Monday, June 16, 2014

State Library’s New Exhibition: Exploring the World Through Natural History

Aprosmictus splendens. (Peale.)
Opening today at the State Library of Massachusetts: a new exhibition featuring images from scientific exploring expeditions of the eighteenth and nineteenth centuries. While the exhibition’s main focus is on the United States Exploring Expedition of 1838-1842 (also known as the “Wilkes Expedition,” or the “U.S. Ex.Ex.”), it also discusses more well-known expeditions such as the Michaux Expedition of 1793, and the Lewis and Clark Expedition of 1804-1806.

Actinia impatiens.
The United States Congress authorized funding for the Wilkes Expedition in 1836 with the expectation that the fleet of ships would circumnavigate the world to promote commerce and to offer protection to the heavy investment in the whaling and seal hunting industries, and to collect information on the flora, fauna, and peoples of countries relatively unknown to the federal government.  Under the command of U.S. Navy Lieutenant Charles Wilkes, the Expedition’s personnel included naturalists, botanists, a mineralogist, taxidermists and a philologist, and was carried by the sloops-of-war USS Vincennes and USS Peacock, the brig USS Porpoise, the full-rigged ship Relief, which served as a store-ship, and two schooners: the Sea Gull,  and the USS Flying Fish, which served as tenders.

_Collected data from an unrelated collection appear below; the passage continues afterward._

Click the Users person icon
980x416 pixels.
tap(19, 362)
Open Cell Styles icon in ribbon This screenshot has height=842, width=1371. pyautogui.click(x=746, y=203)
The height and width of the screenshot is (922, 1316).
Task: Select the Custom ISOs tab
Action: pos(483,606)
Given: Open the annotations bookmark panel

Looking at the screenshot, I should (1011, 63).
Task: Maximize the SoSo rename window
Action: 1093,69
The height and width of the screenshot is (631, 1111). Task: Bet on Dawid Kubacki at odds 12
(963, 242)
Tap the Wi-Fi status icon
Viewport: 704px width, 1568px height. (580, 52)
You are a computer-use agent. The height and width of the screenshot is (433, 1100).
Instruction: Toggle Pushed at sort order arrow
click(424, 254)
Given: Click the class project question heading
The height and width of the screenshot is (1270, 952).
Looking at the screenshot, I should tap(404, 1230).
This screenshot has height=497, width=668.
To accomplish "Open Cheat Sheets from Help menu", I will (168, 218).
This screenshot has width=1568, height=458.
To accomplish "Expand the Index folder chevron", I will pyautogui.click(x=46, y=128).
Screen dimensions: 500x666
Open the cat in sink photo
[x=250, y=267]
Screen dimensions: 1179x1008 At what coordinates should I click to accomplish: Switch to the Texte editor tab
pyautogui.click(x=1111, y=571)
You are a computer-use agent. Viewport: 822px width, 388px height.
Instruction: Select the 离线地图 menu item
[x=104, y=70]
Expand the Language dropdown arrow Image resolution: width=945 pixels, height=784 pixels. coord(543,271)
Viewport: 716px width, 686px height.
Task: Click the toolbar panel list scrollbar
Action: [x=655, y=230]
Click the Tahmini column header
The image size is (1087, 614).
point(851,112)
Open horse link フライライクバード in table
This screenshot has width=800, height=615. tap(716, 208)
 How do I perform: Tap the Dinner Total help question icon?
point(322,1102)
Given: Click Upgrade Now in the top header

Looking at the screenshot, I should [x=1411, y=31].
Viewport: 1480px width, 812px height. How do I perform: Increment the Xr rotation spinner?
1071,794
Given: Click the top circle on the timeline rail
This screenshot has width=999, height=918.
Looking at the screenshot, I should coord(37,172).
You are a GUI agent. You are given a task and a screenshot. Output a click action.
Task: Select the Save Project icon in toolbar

The Wilkes Expedition strongly promoted the development of 19th-century science, particularly in the growth of the American scientific establishment. Many of the species and other items found by the expedition helped form the basis of collections at the new Smithsonian Institution.

Vespertilio semicaudatus.
Most of the images in the exhibition came from the atlas volumes of the exploring expedition’s resulting publication:  United States Exploring Expedition During the years 1838, 1839, 1840, 1841, 1842, a donation to the State Library from the United States Congress and available in the State Library’s Special Collections department. The exhibition also features facsimiles of several documents from the American Philosophical Society in Philadelphia: the subscription list from the proposed Michaux Expedition, in the hand of Thomas Jefferson and containing the pledge amounts and signatures of the first four presidents of the United States; and three manuscript journals of the Lewis and Clark Expedition.